» **SUPPLIED PASSAGE**
%%
Hacker News new | ask | show | jobs
by tw04 1964 days ago
>I don't mean this ironically, but I think Slack did not actually know how to handle it: they outsourced the handling of this; they passed the buck.

Isn't that literally supposed to be the sales pitch for the cloud? Get away from the infrastructure as a whole so you can focus on code, and let the cloud providers wave their magic wand to enable scaling?

If you're saying now the story is: well rely on them to auto scale, until they don't - then why would I bother? Now you're telling me I need to go back to having infrastructure experts, which means I can save TON of money by going with a hosting provider that allows allocation of resources via API (which is basically all of them).

5 comments

No, the cloud provides scalable infrastructure, but once you are in the 0.01% and you have very unique usage patterns, you still need to know how to set up your infrastructure for your needs. The difference is that instead of writing and managing a scalable cache, you just need to build the layer that knows to pre-provision for that scale/talk with AWS to make sure the system has sufficient capacity.
%%
» **DATA**
%%
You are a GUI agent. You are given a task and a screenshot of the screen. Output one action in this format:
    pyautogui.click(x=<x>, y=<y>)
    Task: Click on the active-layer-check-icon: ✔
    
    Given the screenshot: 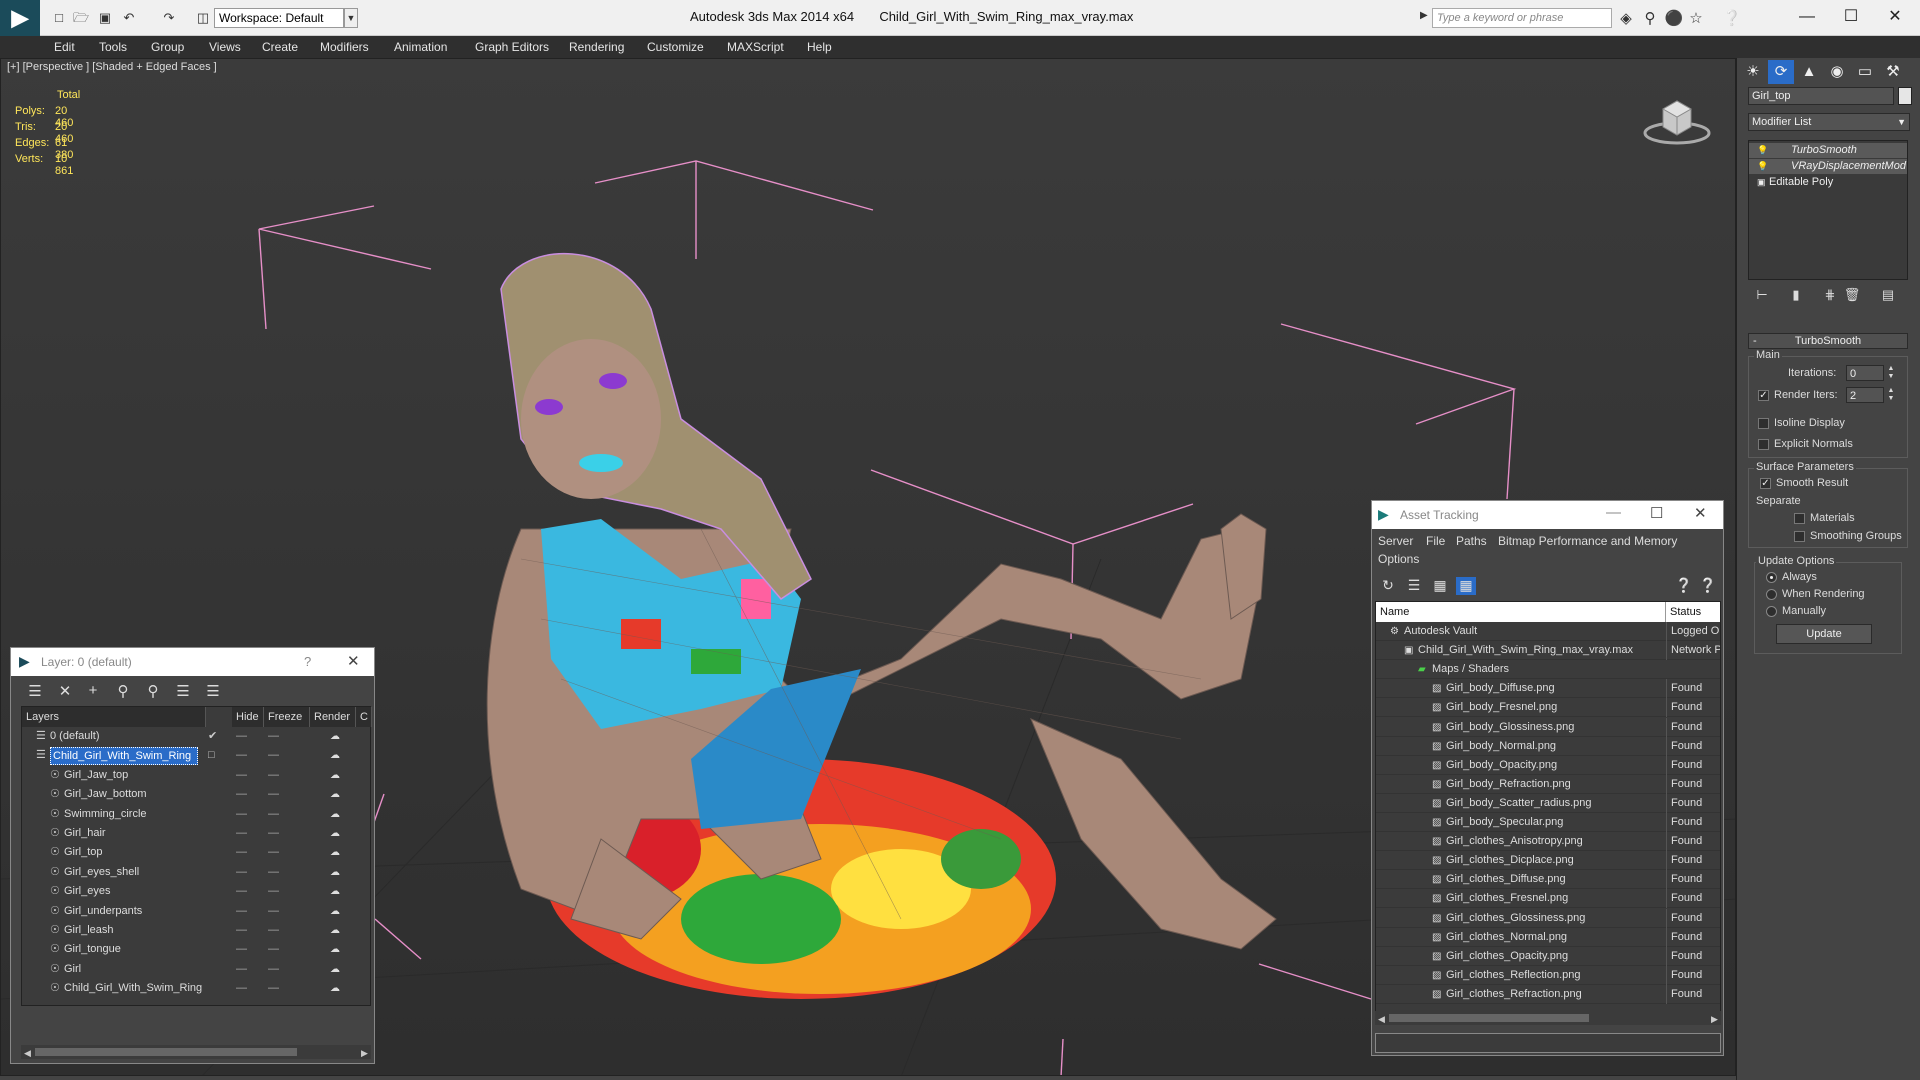 What is the action you would take?
    pyautogui.click(x=212, y=736)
%%
» **THE TASK**
Continue the Hacker News thread on Slack and cloud autoscaling from its last sentence. The entries stand apart from the Hacker News thread on Slack and cloud scaling.

» **ANSWER SECTION**
The cloud isn't some magic thing that solves all scaling problems, it's a tool that gives you strong primitives (and once you're a large enough customer, an active partner) to help you solve your scaling problems.

This feels like AWS apologism.

Slack knew how to set up their infrastructure. Nothing in the postmortem implies AWS was misconfigured. AWS spotted the problem and fixed it entirely on their side.

Nothing in this report suggests that Slack has unique usage patterns. Users returning to work after Christmas is not a phenomenon unique to Slack.

Their problems were:

1. The AWS infrastructure broke due to an event as predictable as the start of the year. That's on Amazon.

2. Their infrastructure is too complicated. Their auto-scaling created chaos by shutting down machines whilst engineers were logged into them due to bad heuristics, although it's not like this was a good way to save money, and their separation of Slack into many different AWS accounts created weird bottlenecks they had no way to understand or fix.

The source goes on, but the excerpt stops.